Add "stream": true to receive server-sent events as the model generates tokens.

JavaScript
const response = await fetch('http://localhost:11434/v1/chat/completions', { method: 'POST', headers: { 'Content-Type': 'application/json' }, body: JSON.stringify({ model: 'claude-local', stream: true, messages: [{ role: 'user', content: 'Write me a haiku about silence.' }] }) }); const reader = response.body.getReader(); const decoder = new TextDecoder(); while (true) { const { done, value } = await reader.read(); if (done) break; console.log(decoder.decode(value)); }

Models Endpoint

GET/v1/models
List all locally available models with their metadata.
Response JSON
{ "object": "list", "data": [ { "id": "claude-local-fast", "quantization": "Q4", "ram_required_gb": 16 }, { "id": "claude-local", "quantization": "Q5", "ram_required_gb": 24 }, { "id": "claude-local-max", "quantization": "Q8", "ram_required_gb": 48 } ] }

Context & Memory

OmertaAI supports up to 200,000 tokens of context per session — enough for entire codebases, lengthy documents, or long multi-turn conversations. Context is held in RAM only.

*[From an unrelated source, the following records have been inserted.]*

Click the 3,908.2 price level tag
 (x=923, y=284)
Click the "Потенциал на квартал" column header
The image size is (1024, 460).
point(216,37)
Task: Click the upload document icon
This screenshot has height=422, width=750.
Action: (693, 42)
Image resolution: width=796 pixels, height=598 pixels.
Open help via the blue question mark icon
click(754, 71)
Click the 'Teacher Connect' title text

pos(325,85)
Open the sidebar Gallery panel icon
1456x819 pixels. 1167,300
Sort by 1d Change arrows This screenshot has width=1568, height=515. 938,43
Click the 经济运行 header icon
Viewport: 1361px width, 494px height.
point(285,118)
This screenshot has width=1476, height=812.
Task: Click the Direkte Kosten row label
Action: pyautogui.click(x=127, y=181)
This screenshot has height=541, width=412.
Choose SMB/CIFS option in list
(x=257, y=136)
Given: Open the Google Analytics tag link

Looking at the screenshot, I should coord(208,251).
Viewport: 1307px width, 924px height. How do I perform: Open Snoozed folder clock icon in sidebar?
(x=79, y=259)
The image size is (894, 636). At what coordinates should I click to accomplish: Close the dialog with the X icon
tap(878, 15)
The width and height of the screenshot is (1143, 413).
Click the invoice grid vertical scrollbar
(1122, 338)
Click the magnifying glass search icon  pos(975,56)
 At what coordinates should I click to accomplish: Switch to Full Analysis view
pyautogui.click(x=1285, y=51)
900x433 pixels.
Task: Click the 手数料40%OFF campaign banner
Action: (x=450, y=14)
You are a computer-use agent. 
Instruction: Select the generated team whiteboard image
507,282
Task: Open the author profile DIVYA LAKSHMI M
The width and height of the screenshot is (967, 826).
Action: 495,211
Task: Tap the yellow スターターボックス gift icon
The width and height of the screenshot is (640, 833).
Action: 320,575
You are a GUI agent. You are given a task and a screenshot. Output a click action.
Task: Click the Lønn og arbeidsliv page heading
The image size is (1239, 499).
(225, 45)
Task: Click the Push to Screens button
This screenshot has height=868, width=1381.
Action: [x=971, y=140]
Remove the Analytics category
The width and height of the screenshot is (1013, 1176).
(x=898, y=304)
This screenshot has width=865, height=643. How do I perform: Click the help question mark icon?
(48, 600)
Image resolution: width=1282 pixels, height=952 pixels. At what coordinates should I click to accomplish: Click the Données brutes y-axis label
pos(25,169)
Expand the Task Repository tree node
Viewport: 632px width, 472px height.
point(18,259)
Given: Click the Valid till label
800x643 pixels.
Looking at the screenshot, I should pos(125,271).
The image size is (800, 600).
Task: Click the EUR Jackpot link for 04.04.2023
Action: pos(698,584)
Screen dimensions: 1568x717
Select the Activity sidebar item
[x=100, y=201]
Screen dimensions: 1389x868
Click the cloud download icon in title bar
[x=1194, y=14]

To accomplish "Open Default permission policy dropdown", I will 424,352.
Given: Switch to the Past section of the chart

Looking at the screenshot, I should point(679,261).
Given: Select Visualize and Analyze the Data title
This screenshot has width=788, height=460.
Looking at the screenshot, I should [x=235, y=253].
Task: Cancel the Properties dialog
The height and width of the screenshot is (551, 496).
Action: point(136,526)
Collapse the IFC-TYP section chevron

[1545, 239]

OmertaAI does not persist memory between sessions by default. If you want continuity, export a session and pass it as a system prompt on the next run:

Bash
# Export current session omertaai export --format json > session_2026_04.json # Resume from exported session omertaai chat --load session_2026_04.json

Integrations

Because the local API is OpenAI-compatible, OmertaAI works with any tool that supports a custom base URL.

ToolConfiguration
VS Code (Continue)Set baseUrl to http://localhost:11434/v1
n8nOpenAI node → Custom Base URL → localhost:11434/v1
LangChain (Python)ChatOpenAI(base_url="http://localhost:11434/v1")
Obsidian CopilotProvider: OpenAI-compatible, URL: localhost:11434/v1
Open WebUIAdd connection pointing to localhost:11434

Privacy — Technical Details

These are verifiable architectural facts about how OmertaAI is built, not policy statements:

Network Isolation The OmertaAI server binary makes zero outbound TCP connections. The API server binds exclusively to 127.0.0.1 by default. You can verify this with netstat -an | grep 11434 or any packet inspector.
No Disk Logging Conversations are never written to disk during a session. If the process is killed, the conversation is gone. The only file writes during operation are model weight reads and optional session exports you initiate explicitly.
No Telemetry Binary The installer does not bundle any analytics, crash reporting, or update-check library. There is no periodic ping to our servers. The binary is statically compiled and auditable.
No Account, No Identifier OmertaAI generates no device ID, installation ID, or any persistent identifier. We are structurally incapable of correlating usage back to you because no data ever reaches us.